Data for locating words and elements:
-=-=-

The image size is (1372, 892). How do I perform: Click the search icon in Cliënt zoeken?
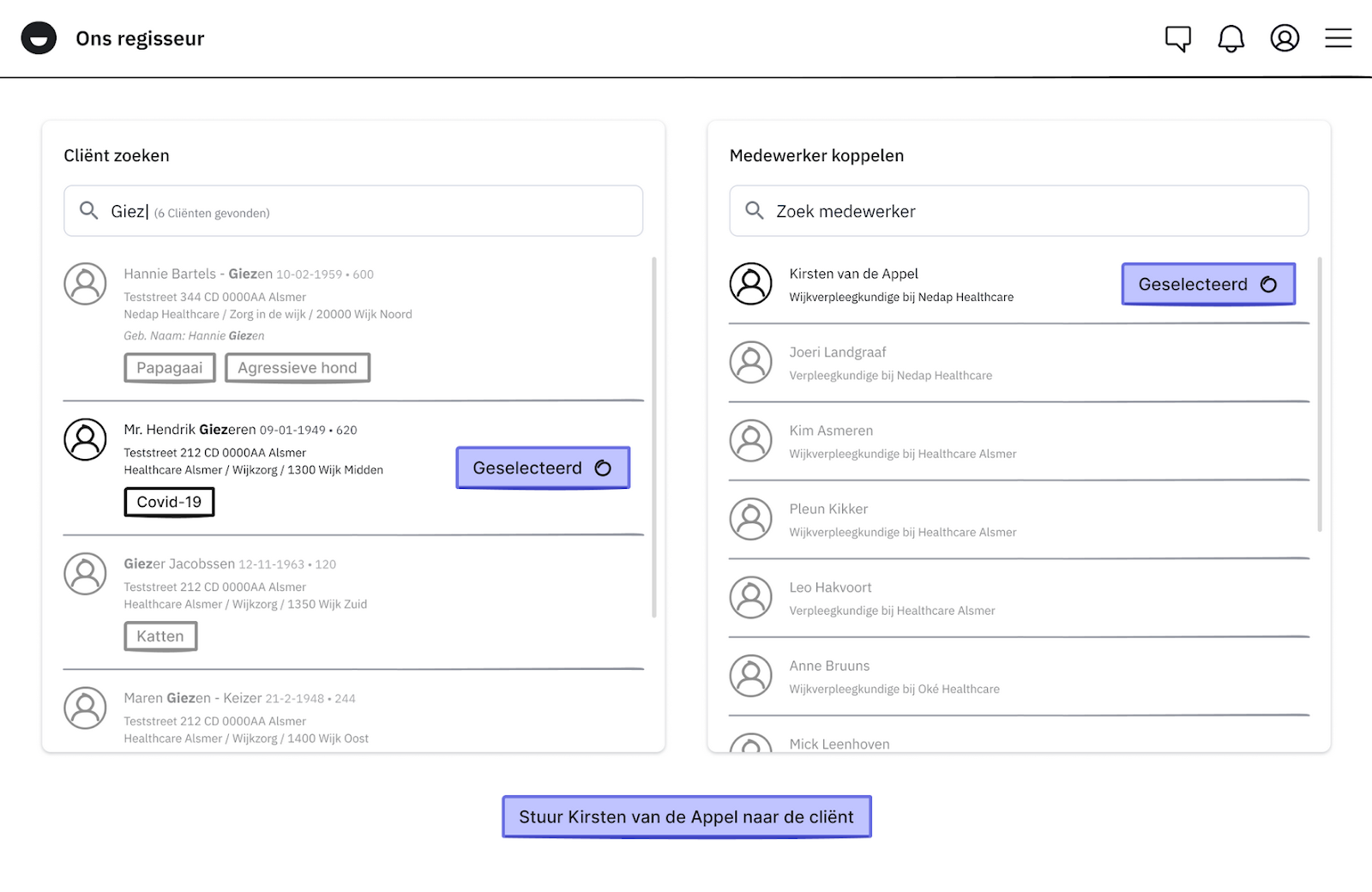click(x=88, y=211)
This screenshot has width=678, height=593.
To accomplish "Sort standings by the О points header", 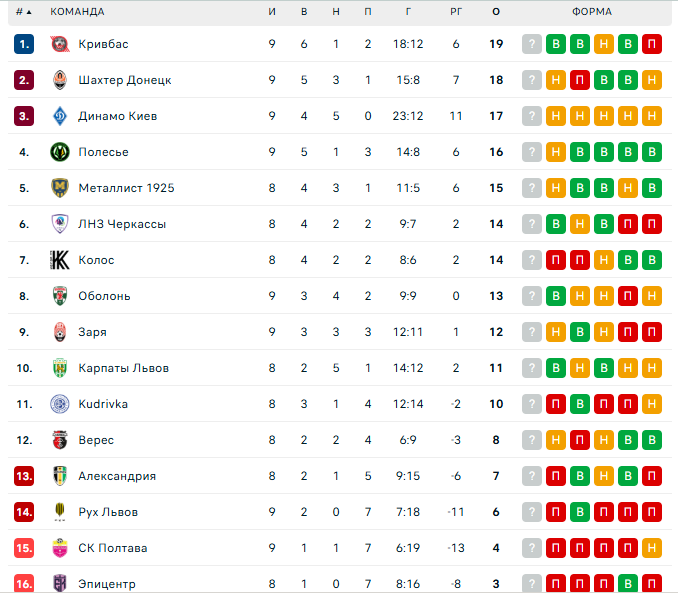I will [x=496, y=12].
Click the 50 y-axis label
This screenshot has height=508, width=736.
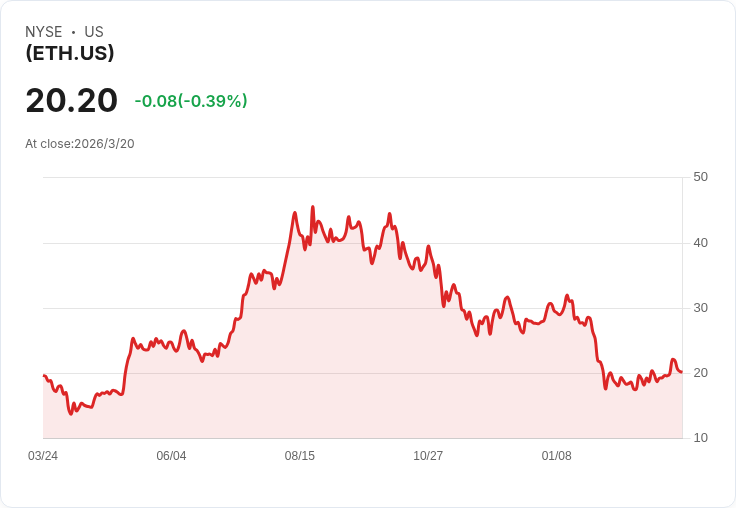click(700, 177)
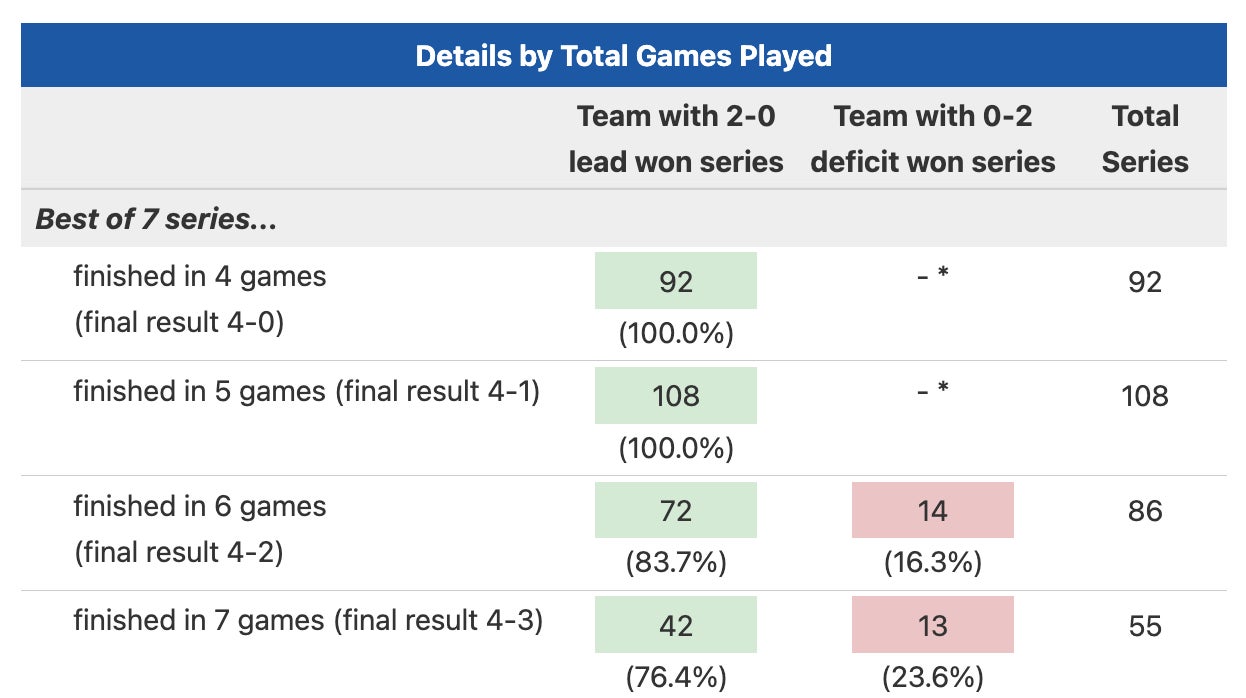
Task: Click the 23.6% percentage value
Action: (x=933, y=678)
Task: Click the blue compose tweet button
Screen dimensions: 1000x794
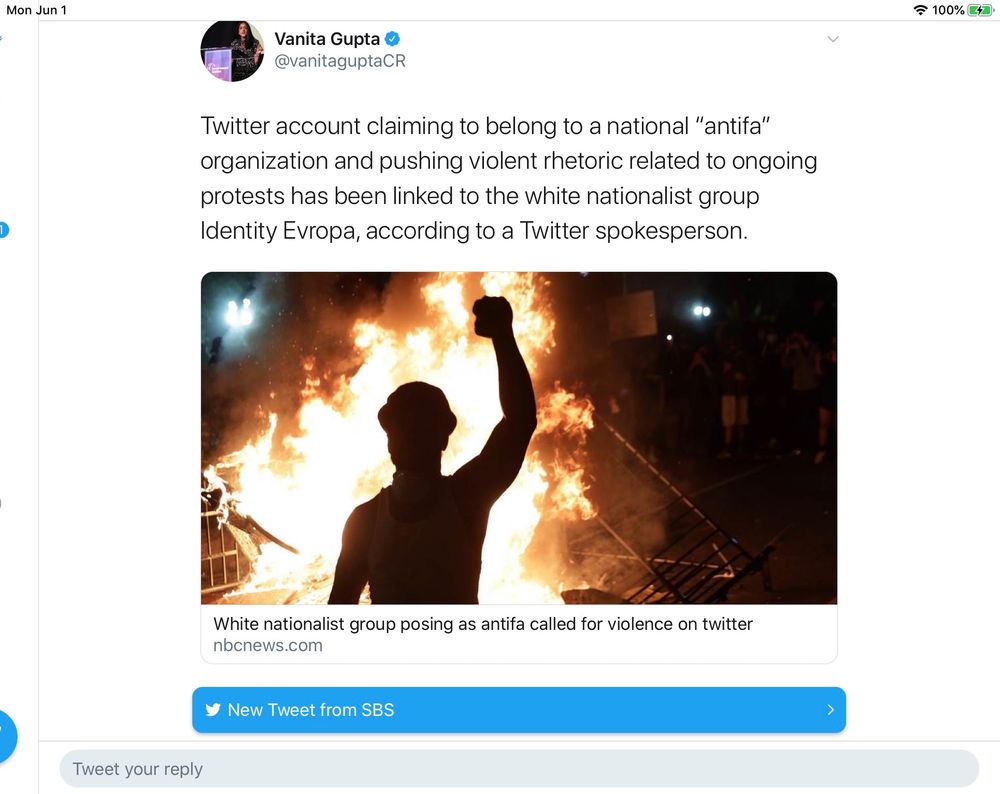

-=-=-

#### [TO BE DONE]
Express the lines of the items as a JSON list of strings, starting at the line that contains "Click the 50 y-axis label" and ending at the last line of the items, with one string per line and blank lines skipped. Leave the pictures out of the answer.

#### [OUTPUT OF THE EXERCISE]
[
  "Click the 50 y-axis label",
  "This screenshot has height=508, width=736.",
  "click(700, 177)",
  "Task: Click the 23.6% percentage value",
  "Action: (x=933, y=678)",
  "Task: Click the blue compose tweet button",
  "Screen dimensions: 1000x794"
]